Yazı Yazmak Bizi Nasıl Etkiler ya da Etkilemez

Yazı yazmanın insan psikolojisindeki etkisi kuşkusuz olumludur. Bilim insanları bunu pek çok çalışmayla defalarca kanıtlamıştır. Bir diğer deyişle, yazmak insan ruhuna iyi gelen bir eylemdir. Okumanın etkilerini yazmanın sonuçlarından görürüz. Bu eylemleri başarılı bir şekilde gerçekleştirmek için de dilimizi iyi bilmek gerekir. Dil, insanları birleştiren bir iletişim aracı olmasının yanında, iletişim kurabilmemiz için bizlere bir ihtiyaçtır.
Biraz geriye, çocukluğumuza gittiğimizde yazdığımız günlüklere dönecek olursak, ilk aşklarımızı ve arkadaşlıklarımızı anlattığımız o sayfalarda yazmanın bize ne kadar iyi geldiğini gözlemleyebiliriz. Bu sayfaları dönüp okuduğumuzda, kaydını tuttuğumuz o günleri tatlı bir gülümsemeyle anımsarız. Bu sebeple günlükler bizlere birer hatırlatma aracıdır; çocukluğumuza arkeolojik kazılar yapmamızı sağlar. Bu kazılarda her zaman en değerli şeylere ulaşamayız ama ulaştığımız her şey bizim için kıymetlidir. Günlükler yaşamımızın kısa romanlarıdır aslında.
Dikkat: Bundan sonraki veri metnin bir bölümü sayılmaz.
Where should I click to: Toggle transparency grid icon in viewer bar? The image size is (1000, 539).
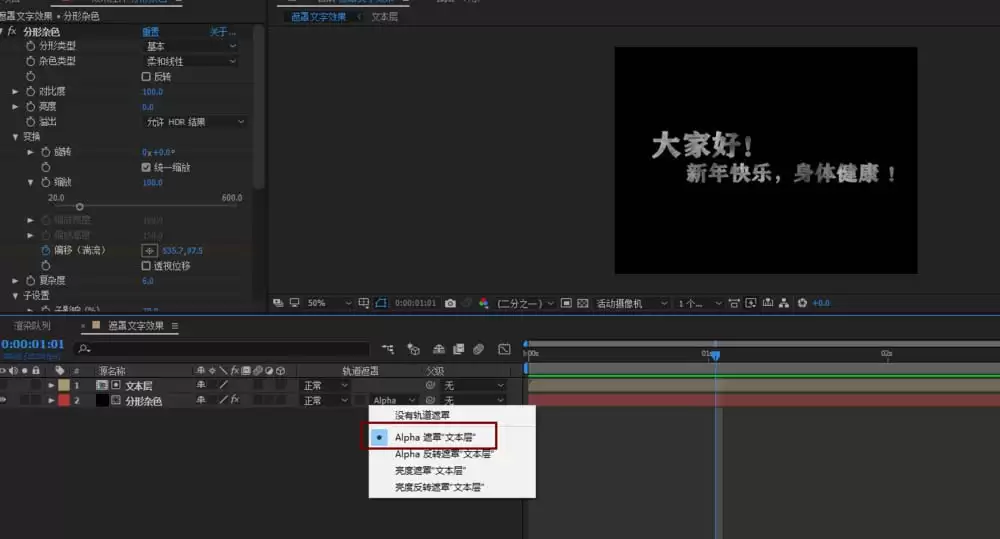coord(582,303)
Benim için yazmak, günlüklerden ibaret değil; kendimi bulduğum ve en iyi hâlimle anlattığıma inandığım bir iletişim şekli. Bunu çocukluğumdan itibaren bitirdiğim onlarca defterde, yazdığım ya da yazmaya çalıştığım hikâyelerde fark ediyorum. Küçükken yazı yazmayı sevdiğimi insanlara söylemeye çekinirdim. Büyüdükçe bu durumu yendim ama bunu söylemeye çekinen tek insan olmadığımı gördüm. Yakın arkadaşlarımın, tanıdıklarımın da bu konuda bir şeyler yapmak istediklerini fakat çeşitli çekinceleri olduğu için vazgeçtiklerini öğrendim.

Bugün başarılı yazarların röportajlarını okuduğumda, hepsinin yazı yazmada sadece “yazarak” gelişilebileceğini söylediğini görüyorum. Yani yazmak için yazmamızı söylüyorlar. Tabii bu daha çok yazar olmak isteyen kişiler için geçerli. Herkes yazar olmak zorunda değil ama az önce bahsettiğim insanlarda gözlemlediğim şey de buydu aslında. Düşününce, insanlar o kadar çekinir hâle gelmiş ki kendileri için yazmaktan bile vazgeçmişler. O defteri kimsenin okumayacağını bilseler bile bu eylemi yapmayı reddediyorlar.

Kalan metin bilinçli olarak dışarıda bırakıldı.